VideoSurf catches a cool $16 million Series C
Image-recognizing video search engine scours the Web for the content you seek
If you’re one of those people convinced that Facebook and Twitter are the last social networking sites we’ll ever need and YouTube and Vimeo are the last video services anyone will ever use, you may as well stop reading. But then, what kind of entrepreneur or investor would think something like that?
Video search engine VideoSurf announced Friday that it has raised $16 million in Series C financing from Pitango Venture Capital and other investors, bringing the company’s total raised to $28 million.
VideoSurf also revealed that, in the last month, it was awarded a patent for “computer vision technology,” which powers the service’s video search engine. (I actually dug up two patents awarded to VideoSurf on the USPTO website, but both are nearly identical and equally difficult to understand: Method of geometric coarsening and segmenting of still images and Apparatus and software for geometric coarsening and segmenting of still images.)
The technology analyzes all the individual frames in a video, allowing VideoSurf to identify notable objects and content that could be significant when searched for.
This computer vision tech used by VideoSurf powers its search engine, which is supposed to deliver more relevant results to users.
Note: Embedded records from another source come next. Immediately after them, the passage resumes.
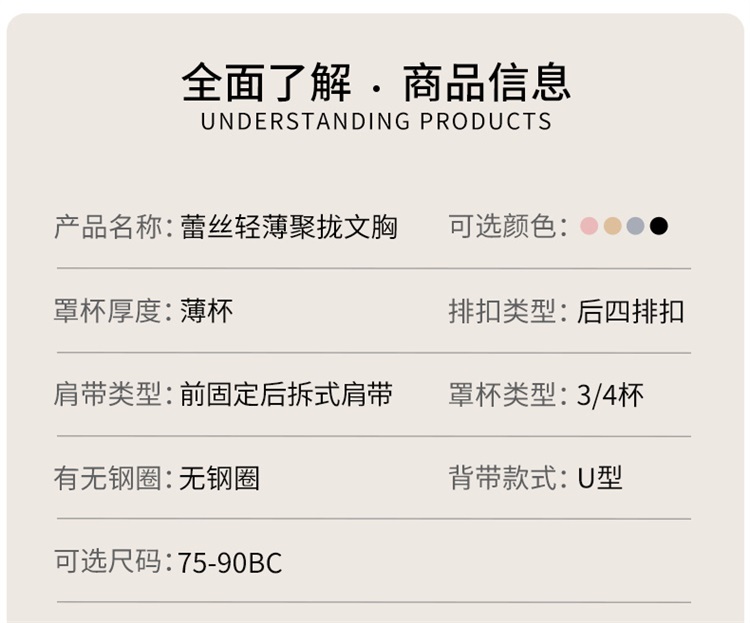Viewport: 750px width, 623px height.
Task: Click the 前固定后拆式肩带 strap value
Action: pyautogui.click(x=286, y=394)
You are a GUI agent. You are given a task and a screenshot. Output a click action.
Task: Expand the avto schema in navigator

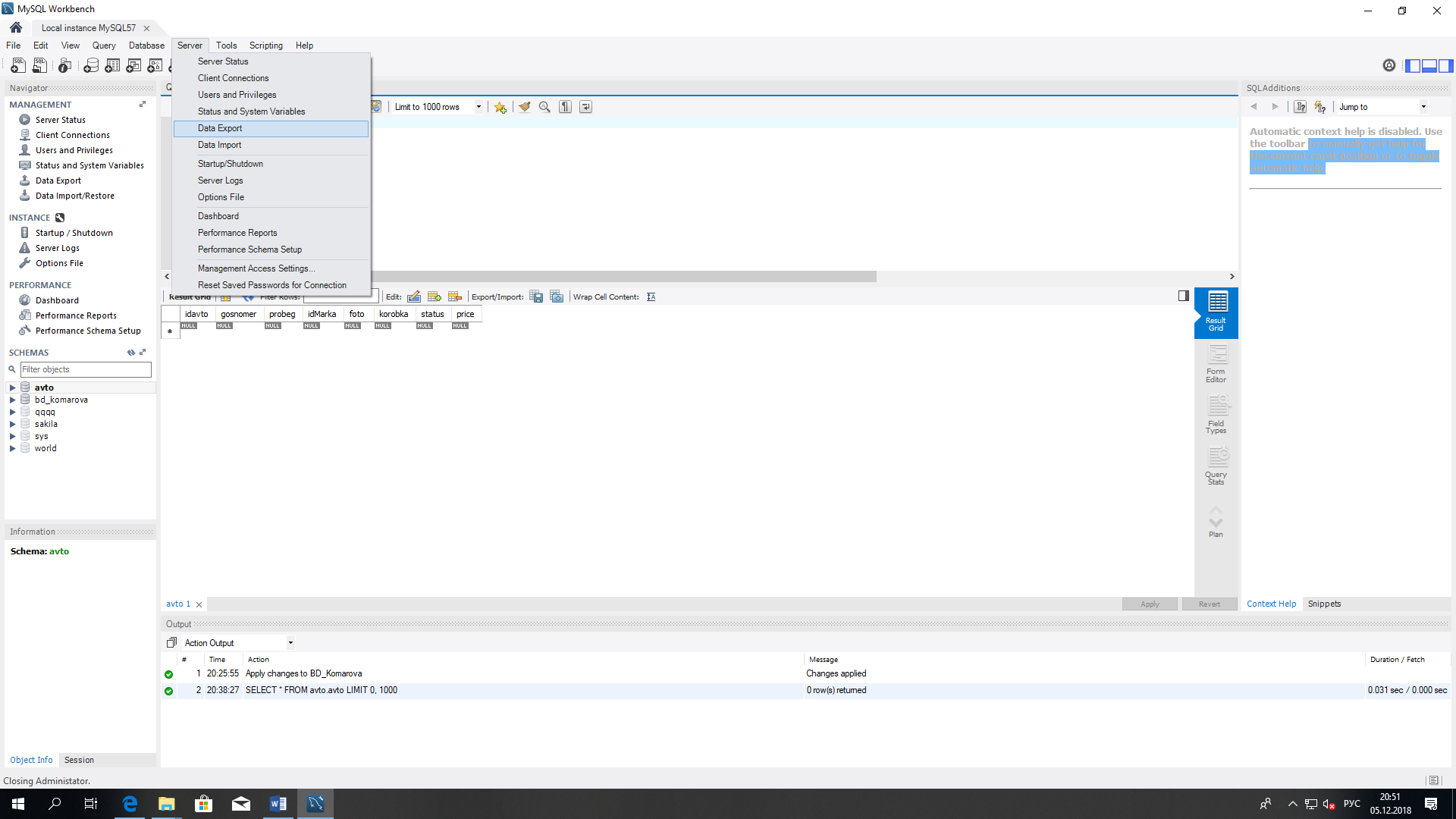point(11,387)
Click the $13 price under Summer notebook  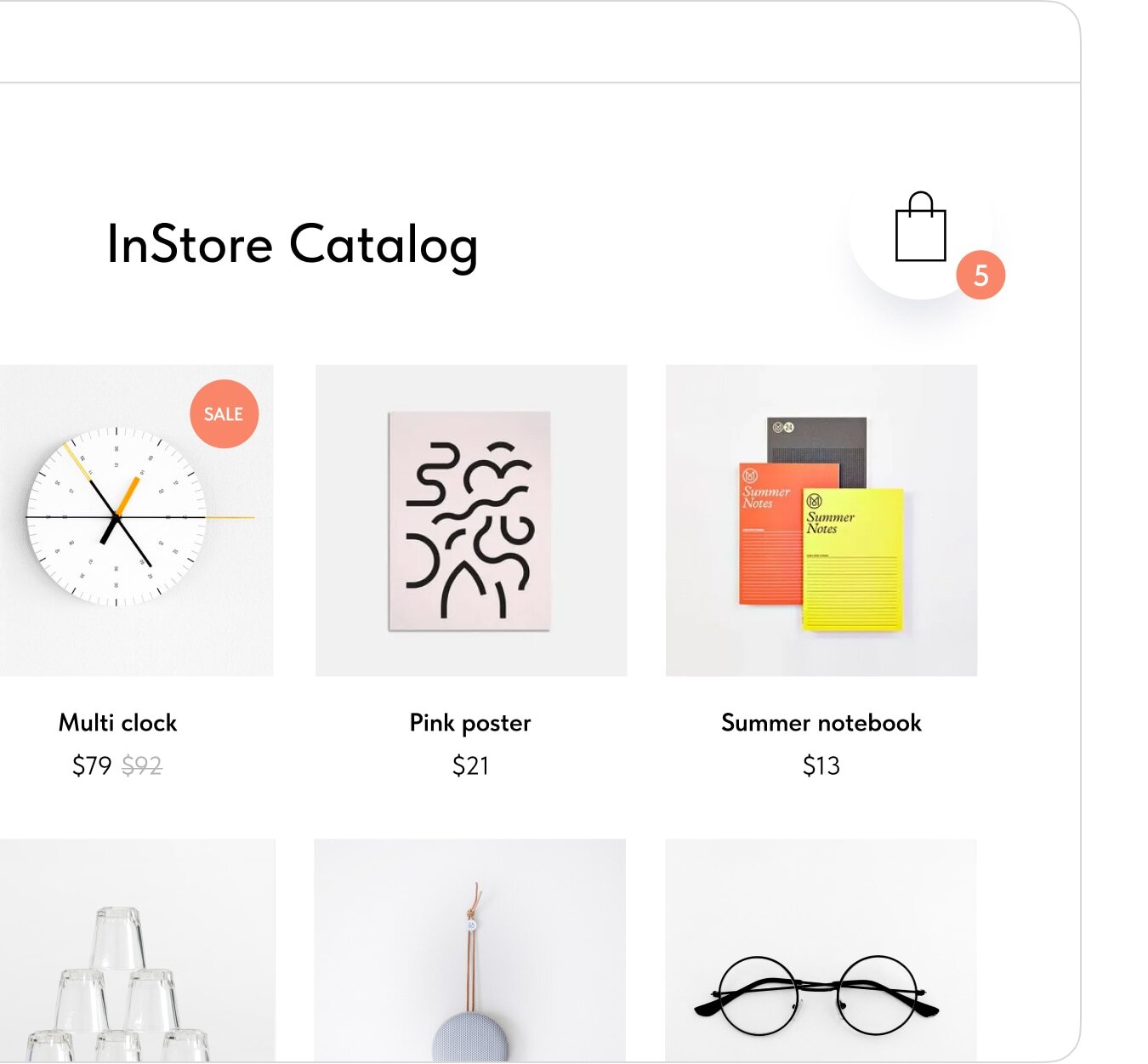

Since the service claims to be able to “see” the actual content of videos, it can search much more than just the accompanying text and tags the video uploader has included.
Even without this video vision capability, which almost sounds too good to be true, VideoSurf would still be a powerful video search engine, since it pores over uploads across all the biggest video hubs: YouTube, Vimeo, Dailymotion, Hulu, CNN, TMZ, Metacafe, Fancast, Comedy Central, and more.
Founded in 2006 and headquartered in San Mateo, Calif., Videosurf today serves over 20 million unique monthly users.
Though VideoSurf does not yet offer mobile apps (they say they’re coming soon), the service is available as both a Firefox extension and as a search widget for third-party websites.